### What you should do
Find how many lines in the entries below carry the word "Toggle" and answer with only that figure.

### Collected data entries
━━━━━━━━━━━━━━━━━━━━━━━━━━━━━━

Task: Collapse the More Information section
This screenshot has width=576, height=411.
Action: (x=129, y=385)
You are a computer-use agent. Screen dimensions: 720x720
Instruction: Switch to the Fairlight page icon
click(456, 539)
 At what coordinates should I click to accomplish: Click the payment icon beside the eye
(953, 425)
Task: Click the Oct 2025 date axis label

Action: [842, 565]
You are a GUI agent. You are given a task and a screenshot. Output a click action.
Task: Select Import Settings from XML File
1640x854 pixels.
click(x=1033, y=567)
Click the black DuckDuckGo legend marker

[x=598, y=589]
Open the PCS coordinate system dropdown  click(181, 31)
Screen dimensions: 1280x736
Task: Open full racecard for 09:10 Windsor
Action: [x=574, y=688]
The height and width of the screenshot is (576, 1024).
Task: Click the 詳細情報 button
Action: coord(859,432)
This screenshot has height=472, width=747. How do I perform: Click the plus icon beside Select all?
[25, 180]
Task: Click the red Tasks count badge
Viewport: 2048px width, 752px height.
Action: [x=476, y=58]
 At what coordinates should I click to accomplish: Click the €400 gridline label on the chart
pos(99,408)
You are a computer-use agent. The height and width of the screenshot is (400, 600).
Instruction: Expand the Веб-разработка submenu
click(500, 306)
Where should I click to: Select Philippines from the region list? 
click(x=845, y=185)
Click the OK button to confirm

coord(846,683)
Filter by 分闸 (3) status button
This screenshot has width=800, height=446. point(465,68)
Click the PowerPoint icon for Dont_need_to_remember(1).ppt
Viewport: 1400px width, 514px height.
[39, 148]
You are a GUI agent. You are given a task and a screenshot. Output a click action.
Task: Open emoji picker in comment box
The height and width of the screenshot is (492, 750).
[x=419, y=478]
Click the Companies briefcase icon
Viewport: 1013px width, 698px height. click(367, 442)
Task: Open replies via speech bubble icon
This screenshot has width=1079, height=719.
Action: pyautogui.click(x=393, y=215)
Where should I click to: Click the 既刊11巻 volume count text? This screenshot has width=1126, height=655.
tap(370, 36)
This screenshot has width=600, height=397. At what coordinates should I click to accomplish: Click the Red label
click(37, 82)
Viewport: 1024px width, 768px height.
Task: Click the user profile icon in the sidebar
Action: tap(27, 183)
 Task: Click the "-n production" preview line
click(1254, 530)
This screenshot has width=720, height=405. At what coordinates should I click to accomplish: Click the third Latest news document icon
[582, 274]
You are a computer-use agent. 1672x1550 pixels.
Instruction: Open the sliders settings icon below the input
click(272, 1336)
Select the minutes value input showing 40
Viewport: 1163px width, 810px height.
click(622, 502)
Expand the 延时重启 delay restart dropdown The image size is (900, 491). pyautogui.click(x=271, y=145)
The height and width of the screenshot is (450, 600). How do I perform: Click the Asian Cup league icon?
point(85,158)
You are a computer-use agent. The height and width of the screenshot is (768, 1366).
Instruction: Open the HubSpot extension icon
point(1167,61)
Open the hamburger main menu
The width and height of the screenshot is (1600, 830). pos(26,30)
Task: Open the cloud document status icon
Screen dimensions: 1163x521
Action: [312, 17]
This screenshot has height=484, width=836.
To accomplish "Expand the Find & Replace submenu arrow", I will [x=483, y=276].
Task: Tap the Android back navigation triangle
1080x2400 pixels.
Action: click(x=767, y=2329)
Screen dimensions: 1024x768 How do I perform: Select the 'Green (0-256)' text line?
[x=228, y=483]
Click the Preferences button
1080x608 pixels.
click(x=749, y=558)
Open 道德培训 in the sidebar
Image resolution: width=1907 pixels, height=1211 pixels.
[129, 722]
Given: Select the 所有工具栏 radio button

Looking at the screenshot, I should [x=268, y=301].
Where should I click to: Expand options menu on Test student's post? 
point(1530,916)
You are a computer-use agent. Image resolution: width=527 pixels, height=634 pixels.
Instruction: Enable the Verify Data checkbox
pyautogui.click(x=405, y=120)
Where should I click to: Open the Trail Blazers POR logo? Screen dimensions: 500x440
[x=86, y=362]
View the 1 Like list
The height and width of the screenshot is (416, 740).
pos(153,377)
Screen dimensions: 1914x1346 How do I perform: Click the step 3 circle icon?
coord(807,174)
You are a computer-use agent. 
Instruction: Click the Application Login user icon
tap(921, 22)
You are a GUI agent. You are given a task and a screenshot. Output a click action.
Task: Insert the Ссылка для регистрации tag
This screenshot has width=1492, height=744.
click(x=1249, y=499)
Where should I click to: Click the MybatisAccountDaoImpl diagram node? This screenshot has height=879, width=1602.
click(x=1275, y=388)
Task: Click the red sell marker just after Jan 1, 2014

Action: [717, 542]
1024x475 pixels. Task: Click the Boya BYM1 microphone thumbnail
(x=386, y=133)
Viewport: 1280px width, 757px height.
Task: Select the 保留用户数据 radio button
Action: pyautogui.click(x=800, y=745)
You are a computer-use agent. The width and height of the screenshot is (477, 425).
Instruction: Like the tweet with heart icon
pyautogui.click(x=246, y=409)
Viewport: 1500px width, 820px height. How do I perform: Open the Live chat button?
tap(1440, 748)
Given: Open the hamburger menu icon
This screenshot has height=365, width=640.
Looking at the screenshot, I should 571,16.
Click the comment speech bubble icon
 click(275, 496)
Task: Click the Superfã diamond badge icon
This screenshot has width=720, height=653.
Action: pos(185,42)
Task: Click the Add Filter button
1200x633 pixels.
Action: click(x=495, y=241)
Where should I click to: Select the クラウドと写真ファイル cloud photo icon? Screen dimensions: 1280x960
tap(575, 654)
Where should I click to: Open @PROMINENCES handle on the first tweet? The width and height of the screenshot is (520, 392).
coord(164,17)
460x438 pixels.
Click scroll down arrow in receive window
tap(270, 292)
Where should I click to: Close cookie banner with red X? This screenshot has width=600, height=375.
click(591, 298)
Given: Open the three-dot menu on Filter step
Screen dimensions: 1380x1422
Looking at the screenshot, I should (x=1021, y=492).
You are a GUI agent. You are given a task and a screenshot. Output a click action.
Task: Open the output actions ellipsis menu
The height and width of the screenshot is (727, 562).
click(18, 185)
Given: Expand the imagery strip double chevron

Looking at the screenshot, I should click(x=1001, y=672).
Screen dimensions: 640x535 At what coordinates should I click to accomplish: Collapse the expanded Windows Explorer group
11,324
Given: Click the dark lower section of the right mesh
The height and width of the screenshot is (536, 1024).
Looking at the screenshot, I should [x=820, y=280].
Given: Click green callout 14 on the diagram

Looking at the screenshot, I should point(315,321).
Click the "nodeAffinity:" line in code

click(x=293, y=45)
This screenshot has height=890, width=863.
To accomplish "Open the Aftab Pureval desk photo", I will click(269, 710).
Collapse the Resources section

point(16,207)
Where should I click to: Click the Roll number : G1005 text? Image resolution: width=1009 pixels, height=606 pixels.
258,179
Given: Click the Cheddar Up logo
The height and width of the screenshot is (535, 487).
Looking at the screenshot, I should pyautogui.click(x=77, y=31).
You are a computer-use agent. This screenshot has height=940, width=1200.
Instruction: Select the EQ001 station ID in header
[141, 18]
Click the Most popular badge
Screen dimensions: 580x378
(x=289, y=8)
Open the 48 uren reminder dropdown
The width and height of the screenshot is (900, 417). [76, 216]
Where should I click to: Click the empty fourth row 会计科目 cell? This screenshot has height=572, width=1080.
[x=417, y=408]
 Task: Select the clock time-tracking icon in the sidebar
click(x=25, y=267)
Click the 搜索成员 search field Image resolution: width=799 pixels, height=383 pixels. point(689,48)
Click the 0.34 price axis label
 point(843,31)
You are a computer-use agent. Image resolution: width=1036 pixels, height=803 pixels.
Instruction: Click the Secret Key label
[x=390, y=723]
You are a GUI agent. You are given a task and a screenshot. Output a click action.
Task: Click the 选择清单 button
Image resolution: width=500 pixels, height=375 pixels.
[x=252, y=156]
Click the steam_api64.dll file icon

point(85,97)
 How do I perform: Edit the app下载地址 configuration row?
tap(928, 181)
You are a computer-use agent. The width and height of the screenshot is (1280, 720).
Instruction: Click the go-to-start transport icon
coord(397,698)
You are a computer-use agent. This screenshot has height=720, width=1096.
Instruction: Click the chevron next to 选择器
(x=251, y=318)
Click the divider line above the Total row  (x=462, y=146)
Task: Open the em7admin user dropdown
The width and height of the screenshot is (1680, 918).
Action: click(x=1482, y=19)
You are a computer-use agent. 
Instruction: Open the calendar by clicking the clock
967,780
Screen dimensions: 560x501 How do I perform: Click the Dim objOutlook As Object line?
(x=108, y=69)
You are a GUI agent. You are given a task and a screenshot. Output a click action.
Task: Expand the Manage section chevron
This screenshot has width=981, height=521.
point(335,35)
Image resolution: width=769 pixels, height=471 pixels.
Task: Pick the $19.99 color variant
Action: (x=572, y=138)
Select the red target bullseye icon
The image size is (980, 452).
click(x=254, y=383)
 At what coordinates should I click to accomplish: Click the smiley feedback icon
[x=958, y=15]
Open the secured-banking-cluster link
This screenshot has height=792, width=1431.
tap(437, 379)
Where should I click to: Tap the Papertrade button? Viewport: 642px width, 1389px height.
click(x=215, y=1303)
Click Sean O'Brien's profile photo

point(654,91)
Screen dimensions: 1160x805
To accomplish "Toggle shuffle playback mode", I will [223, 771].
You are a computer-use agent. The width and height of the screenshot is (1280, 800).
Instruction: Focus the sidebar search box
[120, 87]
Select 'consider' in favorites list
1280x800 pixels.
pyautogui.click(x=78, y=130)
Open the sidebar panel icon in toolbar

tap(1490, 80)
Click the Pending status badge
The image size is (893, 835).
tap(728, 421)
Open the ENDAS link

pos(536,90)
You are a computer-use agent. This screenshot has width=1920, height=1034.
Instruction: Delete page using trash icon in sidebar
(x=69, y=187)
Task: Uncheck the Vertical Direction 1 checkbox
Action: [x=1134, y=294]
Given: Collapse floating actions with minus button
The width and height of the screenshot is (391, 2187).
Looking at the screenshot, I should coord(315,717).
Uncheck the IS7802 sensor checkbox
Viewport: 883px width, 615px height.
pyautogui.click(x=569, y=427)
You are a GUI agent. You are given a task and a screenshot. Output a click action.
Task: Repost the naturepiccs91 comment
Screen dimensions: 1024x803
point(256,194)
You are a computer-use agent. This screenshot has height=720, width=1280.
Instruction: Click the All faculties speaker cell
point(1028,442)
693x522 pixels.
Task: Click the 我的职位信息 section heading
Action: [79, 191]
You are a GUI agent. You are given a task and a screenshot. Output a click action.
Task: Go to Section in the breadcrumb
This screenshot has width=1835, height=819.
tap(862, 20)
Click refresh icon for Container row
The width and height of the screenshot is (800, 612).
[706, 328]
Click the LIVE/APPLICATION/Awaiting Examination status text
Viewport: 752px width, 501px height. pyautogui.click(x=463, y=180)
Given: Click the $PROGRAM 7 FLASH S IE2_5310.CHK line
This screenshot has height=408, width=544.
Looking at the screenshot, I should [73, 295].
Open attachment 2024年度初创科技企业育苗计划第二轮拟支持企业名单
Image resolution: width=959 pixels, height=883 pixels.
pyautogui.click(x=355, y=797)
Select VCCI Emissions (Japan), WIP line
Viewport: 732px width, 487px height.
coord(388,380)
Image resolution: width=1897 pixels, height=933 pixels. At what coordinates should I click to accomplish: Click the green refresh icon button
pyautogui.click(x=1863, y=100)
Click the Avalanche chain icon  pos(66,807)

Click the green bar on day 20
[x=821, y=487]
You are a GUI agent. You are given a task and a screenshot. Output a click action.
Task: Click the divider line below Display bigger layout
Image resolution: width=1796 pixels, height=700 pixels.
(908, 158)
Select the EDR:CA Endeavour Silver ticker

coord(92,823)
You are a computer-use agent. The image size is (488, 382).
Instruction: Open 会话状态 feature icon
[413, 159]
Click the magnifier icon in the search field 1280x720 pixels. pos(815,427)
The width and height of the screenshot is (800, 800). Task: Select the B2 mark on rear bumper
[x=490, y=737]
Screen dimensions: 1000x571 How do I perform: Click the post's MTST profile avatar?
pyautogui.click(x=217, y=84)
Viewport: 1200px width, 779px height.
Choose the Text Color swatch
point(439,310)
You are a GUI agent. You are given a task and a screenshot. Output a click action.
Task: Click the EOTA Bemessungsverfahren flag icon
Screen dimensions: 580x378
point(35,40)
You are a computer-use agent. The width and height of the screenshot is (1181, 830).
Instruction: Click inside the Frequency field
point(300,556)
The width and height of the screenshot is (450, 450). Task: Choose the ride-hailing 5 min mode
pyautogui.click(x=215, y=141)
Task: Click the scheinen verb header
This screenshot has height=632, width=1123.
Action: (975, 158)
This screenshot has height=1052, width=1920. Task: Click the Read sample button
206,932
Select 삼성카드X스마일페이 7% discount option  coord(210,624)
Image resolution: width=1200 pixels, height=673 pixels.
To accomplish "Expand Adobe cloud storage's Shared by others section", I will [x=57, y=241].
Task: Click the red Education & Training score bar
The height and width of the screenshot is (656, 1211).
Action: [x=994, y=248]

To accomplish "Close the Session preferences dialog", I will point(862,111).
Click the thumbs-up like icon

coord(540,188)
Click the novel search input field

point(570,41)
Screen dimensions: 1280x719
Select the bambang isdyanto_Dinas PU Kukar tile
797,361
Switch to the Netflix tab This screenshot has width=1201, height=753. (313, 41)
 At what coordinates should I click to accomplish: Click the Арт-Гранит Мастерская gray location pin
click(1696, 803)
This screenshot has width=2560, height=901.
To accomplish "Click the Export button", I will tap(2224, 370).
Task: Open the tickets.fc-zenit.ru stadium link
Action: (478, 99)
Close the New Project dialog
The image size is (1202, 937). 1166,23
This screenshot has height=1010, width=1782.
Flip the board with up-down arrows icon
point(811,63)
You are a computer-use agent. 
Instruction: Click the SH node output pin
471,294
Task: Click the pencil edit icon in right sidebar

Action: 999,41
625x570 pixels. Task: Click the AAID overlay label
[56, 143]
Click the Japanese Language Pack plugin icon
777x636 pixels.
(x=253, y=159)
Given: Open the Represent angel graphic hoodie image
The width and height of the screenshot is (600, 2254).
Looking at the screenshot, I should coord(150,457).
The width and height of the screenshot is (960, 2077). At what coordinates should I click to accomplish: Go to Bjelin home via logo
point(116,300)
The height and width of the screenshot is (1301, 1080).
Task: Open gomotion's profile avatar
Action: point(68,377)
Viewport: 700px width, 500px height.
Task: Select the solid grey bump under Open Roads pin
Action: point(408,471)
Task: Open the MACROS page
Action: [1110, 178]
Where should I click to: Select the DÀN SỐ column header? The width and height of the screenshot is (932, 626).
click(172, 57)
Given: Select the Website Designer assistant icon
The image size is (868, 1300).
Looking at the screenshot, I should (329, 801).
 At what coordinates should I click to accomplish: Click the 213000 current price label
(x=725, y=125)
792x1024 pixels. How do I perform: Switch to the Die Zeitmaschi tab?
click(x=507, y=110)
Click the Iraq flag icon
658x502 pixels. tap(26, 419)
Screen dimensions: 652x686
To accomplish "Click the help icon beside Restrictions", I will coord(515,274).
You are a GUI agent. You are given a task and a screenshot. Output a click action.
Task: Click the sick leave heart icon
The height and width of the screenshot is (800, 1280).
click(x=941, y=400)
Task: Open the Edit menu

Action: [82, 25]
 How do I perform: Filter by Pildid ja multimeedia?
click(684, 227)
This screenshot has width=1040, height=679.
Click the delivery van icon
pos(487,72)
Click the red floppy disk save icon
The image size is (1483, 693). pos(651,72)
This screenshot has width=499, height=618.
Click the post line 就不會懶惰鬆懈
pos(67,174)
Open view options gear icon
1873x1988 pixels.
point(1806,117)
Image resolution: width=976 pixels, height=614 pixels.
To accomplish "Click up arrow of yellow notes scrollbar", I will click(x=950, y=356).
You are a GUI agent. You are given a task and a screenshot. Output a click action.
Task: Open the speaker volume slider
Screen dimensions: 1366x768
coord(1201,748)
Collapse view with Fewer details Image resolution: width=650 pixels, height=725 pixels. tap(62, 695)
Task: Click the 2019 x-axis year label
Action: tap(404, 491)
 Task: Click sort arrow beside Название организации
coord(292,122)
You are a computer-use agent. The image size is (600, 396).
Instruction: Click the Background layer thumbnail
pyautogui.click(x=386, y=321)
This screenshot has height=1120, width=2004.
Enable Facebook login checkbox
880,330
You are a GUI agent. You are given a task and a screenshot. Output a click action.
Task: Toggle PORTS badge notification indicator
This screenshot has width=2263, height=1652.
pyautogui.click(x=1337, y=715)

━━━━━━━━━━━━━━━━━━━━━━━━━━━━━━

### Exercise result
2